Avant de décrire mon contact avec Margaret A., je souhaite insister auprès des lecteurs de ce rapport (qui sont sans doute bien informés) sur les contraintes qui ont circonscrites ma rencontre avec Margaret A. Les membres de l’ANRLP sont nécessairement familiers avec les techniques que le gouvernement utilise pour manipuler la perception publique des données. Pour ma part, en me rendant à la séance de photos, je me considérais au fait des ruses du gouvernement pour contrôler la contextualisation des questions qui l’intéressent.

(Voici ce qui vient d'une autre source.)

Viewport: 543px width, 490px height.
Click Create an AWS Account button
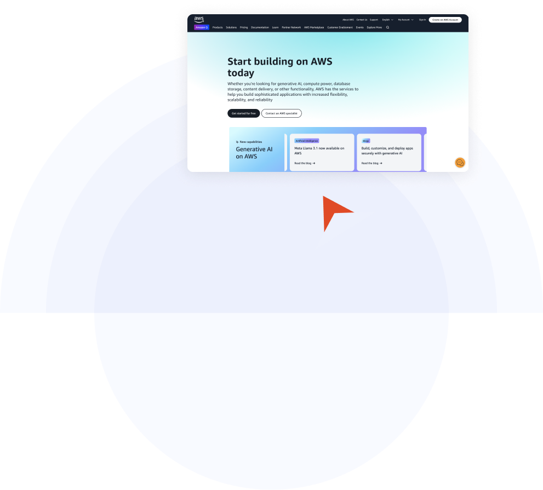[x=445, y=20]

Pourtant, je peux personnellement témoigner du danger insidieux d’oublier momentanément l’évidence : lorsqu’il s’agit de Margaret A., beaucoup échappe à notre attention de sorte que nous ne pouvons penser clairement et objectivement aux faits concrets qui se déroulent devant nos yeux. J’ignore comment cela se passe, sinon que cela se passe. Les informations dont nous disposons sur Margaret A. ne semblent pas faire sens. (Et à vrai dire, je ne suis pas convaincue d’en avoir encore résolu le mystère.) Je vous prie donc, vous qui lisez ceci, de ne pas passer impatiemment sur des détails déjà connus de vous, mais de considérer mon exposé de ces détails comme une mise en garde, comme un rappel, comme une aide à la réflexion sur une question qui, malgré toute sa publicité reste remarquablement trouble. Aussi je demande à mes lecteurs leur indulgence pour des excursions dans ce qui pourrait paraître de la spéculation et de l’analyse politiques superflues. Je ne connais pas d’autre moyen d’arracher la structure de mon propre contact avec Margaret A. hors du brouillard et du bourbier qui tendent à obscurcir toute narration objective des faits relatifs à la situation de Margaret A.
Commençons par le plus évident : Margaret A. n’autorise qu’une seule séance de photos par mois. Le Bureau des Prisons (naturellement ravi de faire savoir que le gouvernement ne peut être tenu pour responsable de frustrer le désir du public d’avoir de ses « nouvelles ») ne permet pas à Margaret A. à choisir parmi les candidats et par ce biais contrôle effectivement l’accès des médias à sa personne. Le Ministère de la Justice préférerait bien sûr se dispenser tout-à-fait de telles séances, mais lorsqu’au début de l’emprisonnement de Margaret A. il lui a refusé tout accès aux médias, cette tentative de faire sombrer l’existence de Margaret A. dans l’oubli a provoqué un flot constant de spéculations et de protestations qui l’a menacé non seulement de l’abrogation de l’Amendement Margaret A.[1], mais pire encore d’une résurgence massive des désordres civils qui avaient tout d’abord précipité son incarcération et sa réduction au silence. Au-delà de la suppression des propos de Margaret A., je dirais que le gouvernement attache la priorité la plus haute à empêcher au public de percevoir Margaret A. comme une martyre. Cette seule considération peut expliquer pourquoi les conditions de sa détention spéciale dans une hutte Quonset au sein de la base militaire aérienne de Vanderberg sont telles qu’aucune personne ni organisation – pas même l’Union des Libertés Civiles ou Amnistie internationale, organisations qui déplorent le fait de son enfermement – ne peut raisonnablement le blâmer. Le journaliste responsable qui entreprend un reportage sur Margaret A. doit garder ces points à l’esprit.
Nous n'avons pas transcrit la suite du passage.